Stored data entries:
________________________

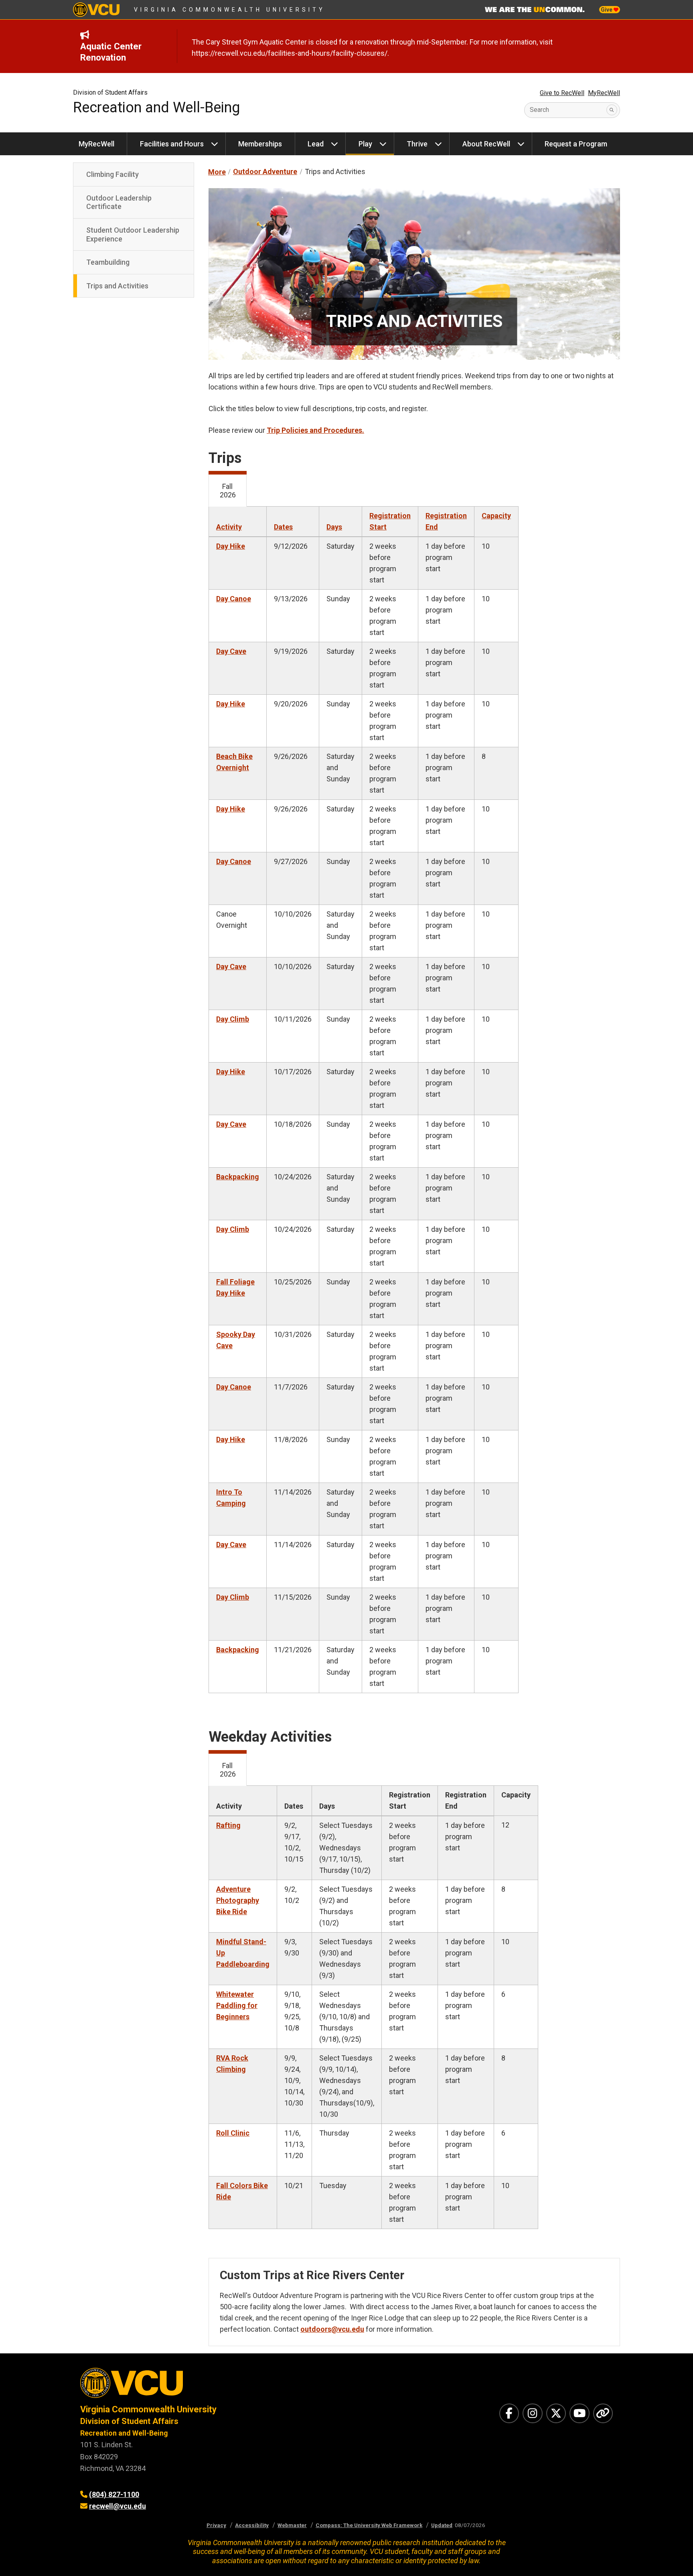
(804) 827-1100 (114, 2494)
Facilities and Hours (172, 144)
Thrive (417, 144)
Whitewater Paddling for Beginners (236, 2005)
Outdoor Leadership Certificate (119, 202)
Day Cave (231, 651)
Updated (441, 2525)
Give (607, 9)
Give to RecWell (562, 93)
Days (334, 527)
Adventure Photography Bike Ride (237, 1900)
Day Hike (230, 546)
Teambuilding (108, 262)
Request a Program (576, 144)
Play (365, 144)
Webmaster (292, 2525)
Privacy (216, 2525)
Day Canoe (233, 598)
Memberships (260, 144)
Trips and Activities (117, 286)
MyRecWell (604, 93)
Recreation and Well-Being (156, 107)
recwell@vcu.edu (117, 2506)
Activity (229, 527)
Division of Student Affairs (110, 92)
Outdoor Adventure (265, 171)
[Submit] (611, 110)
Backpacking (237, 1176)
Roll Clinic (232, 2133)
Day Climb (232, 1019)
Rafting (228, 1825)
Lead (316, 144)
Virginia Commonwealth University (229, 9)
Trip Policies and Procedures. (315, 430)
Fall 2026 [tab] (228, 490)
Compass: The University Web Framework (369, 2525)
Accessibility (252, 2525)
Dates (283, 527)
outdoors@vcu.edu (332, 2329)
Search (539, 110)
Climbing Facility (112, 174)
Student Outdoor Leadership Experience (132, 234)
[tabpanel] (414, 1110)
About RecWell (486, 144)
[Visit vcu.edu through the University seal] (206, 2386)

________________________

■ Problem to work on ■
Check each line of the records above for "Leadership", and copy those that have it.

■ Task result ■
Outdoor Leadership Certificate (119, 202)
Student Outdoor Leadership Experience (132, 234)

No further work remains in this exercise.